What this task involves → From the data, copy out every line in which the word "computer" appears.

------

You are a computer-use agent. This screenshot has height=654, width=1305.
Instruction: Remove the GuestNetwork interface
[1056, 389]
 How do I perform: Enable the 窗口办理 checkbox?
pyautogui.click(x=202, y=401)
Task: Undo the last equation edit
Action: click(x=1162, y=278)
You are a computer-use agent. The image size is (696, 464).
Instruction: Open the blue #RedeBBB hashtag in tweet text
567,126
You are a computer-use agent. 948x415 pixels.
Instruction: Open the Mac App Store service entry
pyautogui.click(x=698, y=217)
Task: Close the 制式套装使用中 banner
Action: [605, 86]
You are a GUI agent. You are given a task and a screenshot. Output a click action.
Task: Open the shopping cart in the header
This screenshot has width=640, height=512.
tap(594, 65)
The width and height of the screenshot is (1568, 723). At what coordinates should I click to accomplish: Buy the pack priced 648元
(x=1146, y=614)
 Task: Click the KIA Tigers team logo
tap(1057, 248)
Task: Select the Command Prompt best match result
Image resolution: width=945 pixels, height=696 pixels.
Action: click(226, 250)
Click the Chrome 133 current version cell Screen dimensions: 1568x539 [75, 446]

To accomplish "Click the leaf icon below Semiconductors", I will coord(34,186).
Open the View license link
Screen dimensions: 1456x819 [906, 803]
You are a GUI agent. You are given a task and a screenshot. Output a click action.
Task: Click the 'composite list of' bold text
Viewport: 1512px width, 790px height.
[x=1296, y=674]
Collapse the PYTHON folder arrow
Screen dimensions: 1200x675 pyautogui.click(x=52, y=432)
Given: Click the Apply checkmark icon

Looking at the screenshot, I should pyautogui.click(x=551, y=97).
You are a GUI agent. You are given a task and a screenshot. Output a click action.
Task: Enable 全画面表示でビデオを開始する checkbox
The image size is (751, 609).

------

Exercise response →
You are a computer-use agent. This screenshot has height=654, width=1305.
You are a computer-use agent. The image size is (696, 464).
You are a computer-use agent. 948x415 pixels.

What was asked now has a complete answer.